• [STATED EXERCISE] Can you reproduce the part of the storm chase account starting at "The day was" and ending at "our stormchase van.", word for word?

The day was primed for severe weather as plenty of heat and humidity poured into the area in the wake of a retreating dry line. By the afternoon hours the first supercell of the day formed in the southwest panhandle near Friona pounding the city (and us!) with golfball to tennis ball hail.  This storm quickly died out as another supercell formed in western Deaf Smith county near Bootleg. This storm quickly produced a rope tornado, then baseball hail that did significant damage to our stormchase van.

This storm started moving very slowly to the northeast as the third and most powerful supercell of the day formed along the Texas/New Mexico state line north of Farwell. This storm quickly intensified and started producing tornadoes in west central Deaf Smith county. As the storm continued to intensify it made a right turn and started moving due east towards the Amarillo metro area.

• [AVAILABLE DATA]
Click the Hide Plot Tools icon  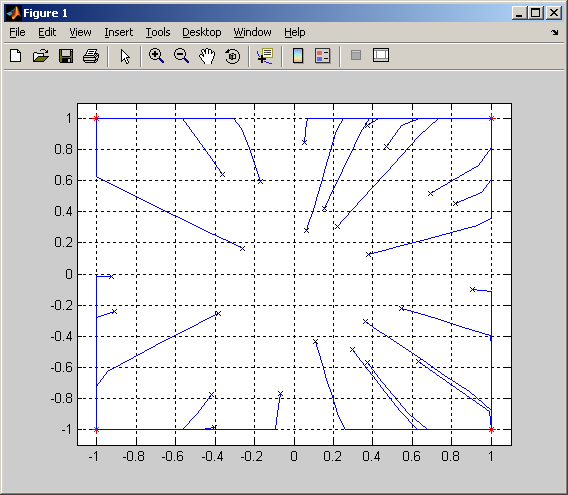tap(356, 55)
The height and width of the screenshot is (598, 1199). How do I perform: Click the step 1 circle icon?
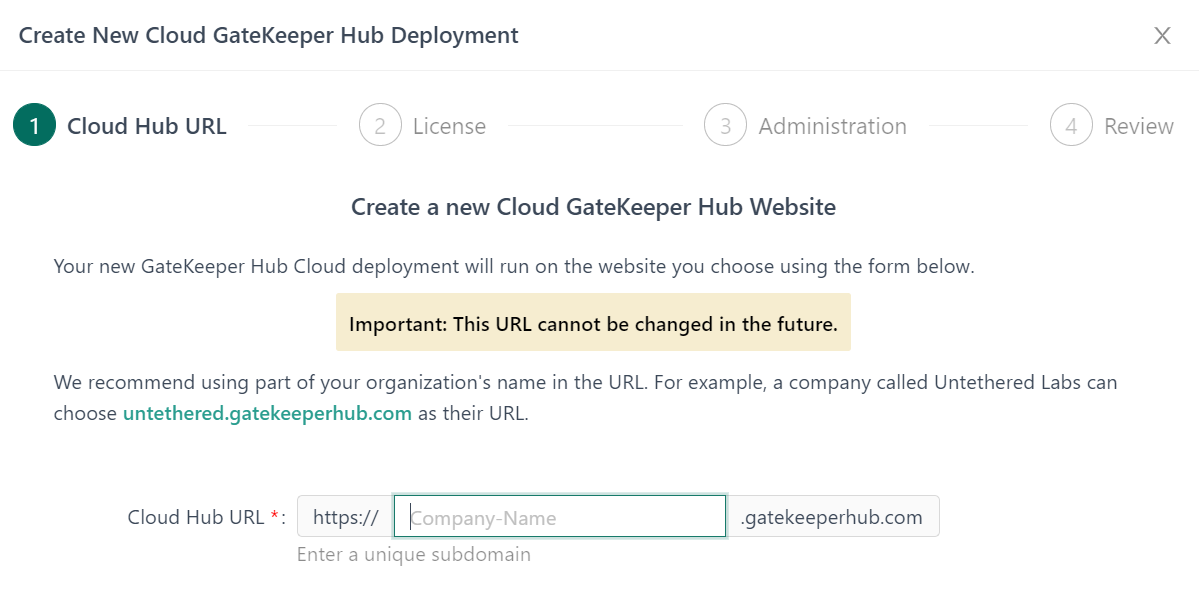(34, 126)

• [RESPONSE TO THIS TASK]
The day was primed for severe weather as plenty of heat and humidity poured into the area in the wake of a retreating dry line. By the afternoon hours the first supercell of the day formed in the southwest panhandle near Friona pounding the city (and us!) with golfball to tennis ball hail.  This storm quickly died out as another supercell formed in western Deaf Smith county near Bootleg. This storm quickly produced a rope tornado, then baseball hail that did significant damage to our stormchase van.